If there is a situation, event or situation that we cannot forgive. If there is a person, our mind is always in that memory. This may be the anger we direct towards ourselves, it may be the anger we develop against our parents as a result of their hindering us, or it may be the anger we develop against our spouse/lover's betrayal. We constantly think about that moment, that memory. We technically call this rumination of thought. I mean, temcit pilaf... Isn't it so boring, the subject is not forgiving. You see, it hinders all our development. We all know that we cannot drive by constantly looking in the rearview mirror. But not forgiving/not being able to forgive is exactly that.
At this point, it is clearly understood that when we say to forgive, we do not offer a favor to the other person, we only liberate ourselves. We forgive for ourselves, not for the other. When we understand this, we can achieve the honor of being a virtuous person.

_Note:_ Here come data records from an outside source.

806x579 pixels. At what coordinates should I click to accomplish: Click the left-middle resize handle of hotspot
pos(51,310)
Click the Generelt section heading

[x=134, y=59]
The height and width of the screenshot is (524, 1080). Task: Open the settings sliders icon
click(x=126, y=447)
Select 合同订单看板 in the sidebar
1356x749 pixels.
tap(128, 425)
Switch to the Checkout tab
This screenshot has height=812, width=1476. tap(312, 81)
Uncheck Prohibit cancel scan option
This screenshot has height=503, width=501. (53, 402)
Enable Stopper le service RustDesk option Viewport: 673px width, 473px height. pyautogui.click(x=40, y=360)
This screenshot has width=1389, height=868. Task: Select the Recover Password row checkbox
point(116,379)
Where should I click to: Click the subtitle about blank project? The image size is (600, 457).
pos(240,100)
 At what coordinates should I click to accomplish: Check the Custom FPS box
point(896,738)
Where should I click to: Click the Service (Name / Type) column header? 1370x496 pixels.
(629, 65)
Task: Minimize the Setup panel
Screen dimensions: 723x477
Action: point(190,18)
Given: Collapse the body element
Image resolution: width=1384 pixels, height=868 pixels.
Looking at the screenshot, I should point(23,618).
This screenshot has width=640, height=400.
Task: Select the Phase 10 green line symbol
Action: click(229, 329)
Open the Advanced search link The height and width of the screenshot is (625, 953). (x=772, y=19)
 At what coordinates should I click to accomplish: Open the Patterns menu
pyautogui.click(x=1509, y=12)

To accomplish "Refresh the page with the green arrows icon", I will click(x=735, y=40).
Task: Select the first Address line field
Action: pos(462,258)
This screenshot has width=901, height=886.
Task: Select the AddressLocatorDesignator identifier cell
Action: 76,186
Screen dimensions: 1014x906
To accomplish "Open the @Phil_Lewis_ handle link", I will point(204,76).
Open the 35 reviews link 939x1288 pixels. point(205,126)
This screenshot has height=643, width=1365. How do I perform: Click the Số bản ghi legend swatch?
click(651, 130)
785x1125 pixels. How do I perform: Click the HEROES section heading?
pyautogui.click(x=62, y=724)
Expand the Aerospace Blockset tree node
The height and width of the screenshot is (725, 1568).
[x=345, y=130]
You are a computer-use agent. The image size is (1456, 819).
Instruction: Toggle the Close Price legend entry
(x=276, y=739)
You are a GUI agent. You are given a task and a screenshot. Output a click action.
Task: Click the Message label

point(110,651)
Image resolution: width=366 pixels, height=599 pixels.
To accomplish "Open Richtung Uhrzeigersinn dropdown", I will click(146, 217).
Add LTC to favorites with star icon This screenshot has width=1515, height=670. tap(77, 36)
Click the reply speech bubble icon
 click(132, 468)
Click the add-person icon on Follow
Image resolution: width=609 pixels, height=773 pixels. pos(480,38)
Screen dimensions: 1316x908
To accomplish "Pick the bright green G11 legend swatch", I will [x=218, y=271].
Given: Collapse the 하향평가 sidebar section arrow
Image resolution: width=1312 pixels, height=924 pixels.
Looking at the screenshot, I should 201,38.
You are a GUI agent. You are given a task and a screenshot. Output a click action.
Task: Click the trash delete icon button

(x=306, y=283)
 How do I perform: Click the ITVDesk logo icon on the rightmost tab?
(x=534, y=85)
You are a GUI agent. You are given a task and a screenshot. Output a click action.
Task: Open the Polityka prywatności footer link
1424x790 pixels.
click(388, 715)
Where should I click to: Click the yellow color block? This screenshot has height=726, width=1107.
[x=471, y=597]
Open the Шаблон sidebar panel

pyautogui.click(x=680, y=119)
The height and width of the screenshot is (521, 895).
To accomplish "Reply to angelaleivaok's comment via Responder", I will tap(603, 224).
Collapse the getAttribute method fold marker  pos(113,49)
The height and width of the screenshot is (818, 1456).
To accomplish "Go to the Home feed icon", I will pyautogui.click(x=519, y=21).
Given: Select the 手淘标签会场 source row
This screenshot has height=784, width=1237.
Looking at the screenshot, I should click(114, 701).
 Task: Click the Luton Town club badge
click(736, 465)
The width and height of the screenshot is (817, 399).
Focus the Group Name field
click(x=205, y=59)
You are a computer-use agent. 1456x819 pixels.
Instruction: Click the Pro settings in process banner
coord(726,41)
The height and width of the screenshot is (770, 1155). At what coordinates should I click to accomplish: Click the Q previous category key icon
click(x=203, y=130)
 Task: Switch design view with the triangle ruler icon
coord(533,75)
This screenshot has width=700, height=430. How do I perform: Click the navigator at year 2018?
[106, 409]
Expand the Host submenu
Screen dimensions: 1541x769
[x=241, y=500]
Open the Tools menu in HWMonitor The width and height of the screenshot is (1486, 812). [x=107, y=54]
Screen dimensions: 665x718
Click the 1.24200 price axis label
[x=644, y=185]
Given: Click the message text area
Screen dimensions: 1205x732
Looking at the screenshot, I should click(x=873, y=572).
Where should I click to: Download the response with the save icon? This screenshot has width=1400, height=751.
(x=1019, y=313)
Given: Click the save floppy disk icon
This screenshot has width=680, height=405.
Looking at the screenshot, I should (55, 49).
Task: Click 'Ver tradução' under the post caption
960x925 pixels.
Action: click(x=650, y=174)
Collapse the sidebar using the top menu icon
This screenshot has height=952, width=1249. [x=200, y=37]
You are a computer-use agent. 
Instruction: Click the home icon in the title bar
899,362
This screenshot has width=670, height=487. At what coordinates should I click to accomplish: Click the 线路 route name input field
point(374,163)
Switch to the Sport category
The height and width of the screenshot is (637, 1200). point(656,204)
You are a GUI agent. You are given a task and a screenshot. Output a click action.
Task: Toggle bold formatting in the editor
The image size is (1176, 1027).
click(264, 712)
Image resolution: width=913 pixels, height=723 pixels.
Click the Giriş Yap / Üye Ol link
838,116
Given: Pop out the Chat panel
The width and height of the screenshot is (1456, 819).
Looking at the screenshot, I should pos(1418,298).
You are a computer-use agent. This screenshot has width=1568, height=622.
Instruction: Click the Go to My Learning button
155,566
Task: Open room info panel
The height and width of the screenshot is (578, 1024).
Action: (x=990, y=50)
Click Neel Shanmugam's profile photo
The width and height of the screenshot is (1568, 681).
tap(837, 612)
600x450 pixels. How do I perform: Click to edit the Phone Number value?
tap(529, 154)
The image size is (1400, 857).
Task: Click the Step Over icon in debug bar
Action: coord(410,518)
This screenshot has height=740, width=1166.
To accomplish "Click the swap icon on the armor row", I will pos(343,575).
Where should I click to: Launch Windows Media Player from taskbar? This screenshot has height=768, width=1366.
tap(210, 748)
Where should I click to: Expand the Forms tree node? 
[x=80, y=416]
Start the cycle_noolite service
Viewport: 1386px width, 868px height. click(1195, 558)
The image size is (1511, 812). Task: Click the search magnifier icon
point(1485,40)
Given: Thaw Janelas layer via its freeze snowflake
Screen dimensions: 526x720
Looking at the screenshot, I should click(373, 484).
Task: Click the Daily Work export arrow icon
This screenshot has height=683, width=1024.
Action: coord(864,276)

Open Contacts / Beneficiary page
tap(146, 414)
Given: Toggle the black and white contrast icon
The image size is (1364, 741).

And at this point, we have come to the appropriate stage to use one of the last tools that science offers us. We started our article by saying that emotion is the most basic thing, and we know that the most basic thing is the subconscious. And there is one more thing we know, that the shortest way to the subconscious is hypnosis. With hypnotherapy, it is possible to untie the knots of people's inability to forgive, insulate their subconscious from the anger within them in a healthy way, and save people from the burden of not being able to forgive.